Before calling your Vet, note the color and consistency of the poo, is there blood, or no blood, and is there mucus? All these answers will give important information towards a diagnosis.

Bloat often goes with diarrhea and some of its causes. Bloat can also come on when a ruminant is lying on its side for too long. Bloat of the Rumen (Left Side of belly when standing Behind your Goat) is another Emergency not to postpone until “Later.”

Later may be too late for any treatments.

Coughing. There are the Dry Coughs which can often be Allergies, or Dust Inhalation from Hay or Grain.

There are the Wet Coughs, which can

be chronic or leftover problems from having an illness or parasite overload.

Often (but not always), there will also be a running nose with this issue.
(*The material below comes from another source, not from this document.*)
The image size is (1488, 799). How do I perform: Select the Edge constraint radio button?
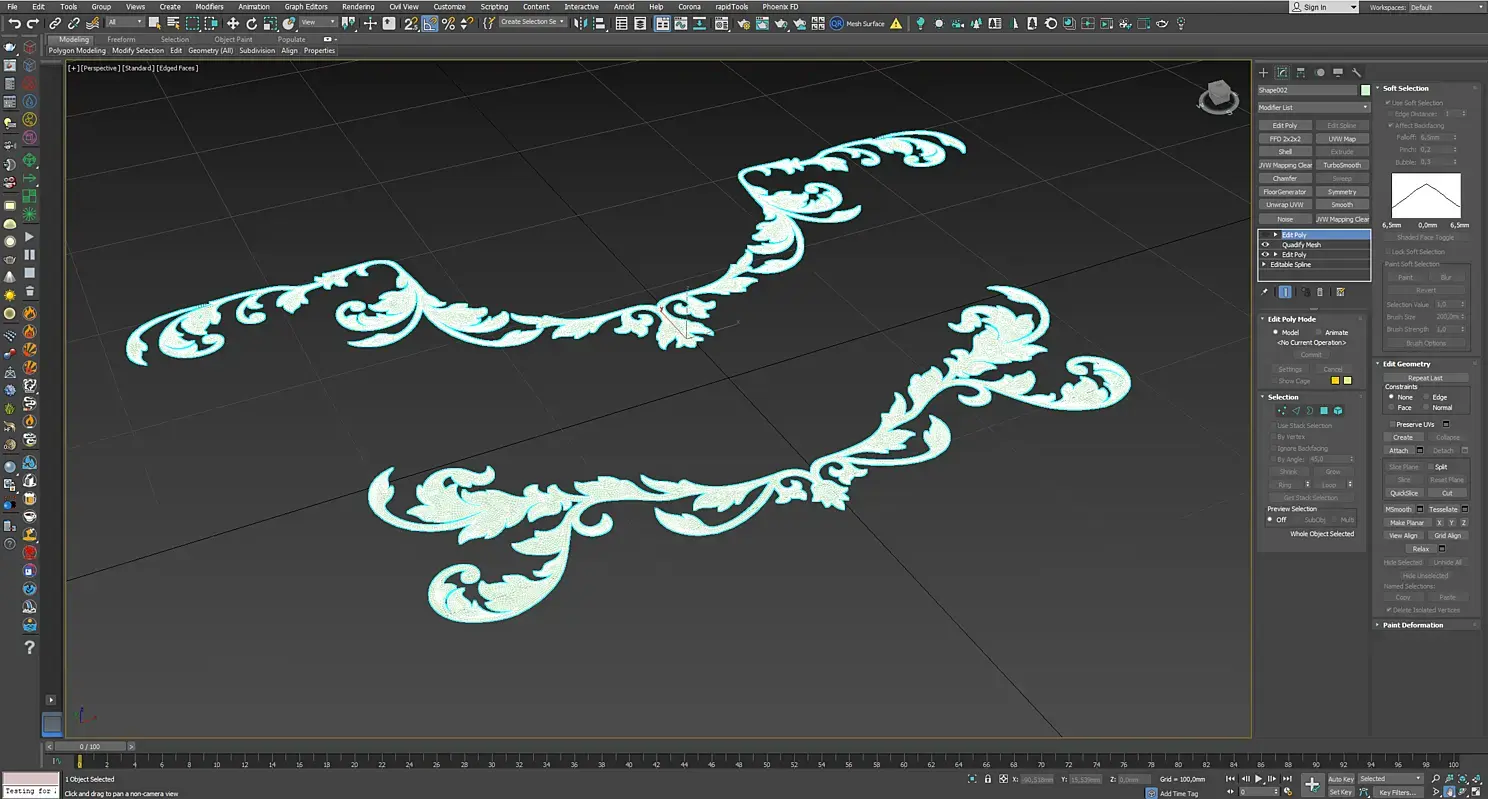[x=1426, y=397]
Lungs tend to be the weakest link in our Goats, so I don’t like hearing them cough.


Pneumonia in Goats is often brought on by wild weather or outdoor temperature fluctuations. , A Goat getting really wet or not having protection from the wind, or even the sheer stress from being transported makes them more susceptible to pneumonia and flu like symptoms..

Of course, they can pick up bacterial and viral lung issues from taking them to the show barn and goat exhibitions as well.

When coughing is heard, take the vitals, and try and figure out why they are having their problem. Keep them comfortable if they have a fever, and support those lungs. Place your ear on their rib cage and listen. Only heart sounds should be heard. One should NEVER hear lung noises, - if you do, you will need immediate support.

Goats that are Itchy or Missing Hair need to be checked for external parasites such as

mites, fleas, or goat lice. Also, pay attention to skin damage that may make your animal susceptible to a skin infection. Goats that are missing hair on the bridge of the nose and/or the end of the tail, (giving a forked tail appearance) and in advanced situations also hair loss to the ears, often will be a Copper Deficiency. Loss of their coat color also often falls in this category. Copper deficiencies ignored will negatively impact your herd’s Immunity.

Other Goat symptoms that one shouldn’t neglect are limping, bleeding, swollen joints, stiff joints, mastitis, swollen tissue or abscesses, and bottle jaw.

  • Limping , Bleeding, Stiff Swollen Joints can range widely from an Injury from a issue in the field, an accident involving hierarchy or dominance, a predator attack, a miscarriage, or more serious like CAE ( Caprine Arthritis Encephalitis (CAE) Virus )

  • Bottle Jaw is a swelling under the lower jaw that is often indicative of a severe life-threatening parasite overload.

  • Mastitis is an infection of the mammary gland with varying symptoms from simple unevenness to hot, or swollen, or even black or blue-looking tissue to milking clots, strings, or blood.

  • Swollen Tissue or Abscess can also range widely from an injury in the field to CL ( Caseous Lymphadenitis (CL)

Always get help in the above situations unless you are very confident in working with them. These can be very serious indications of a bigger problem.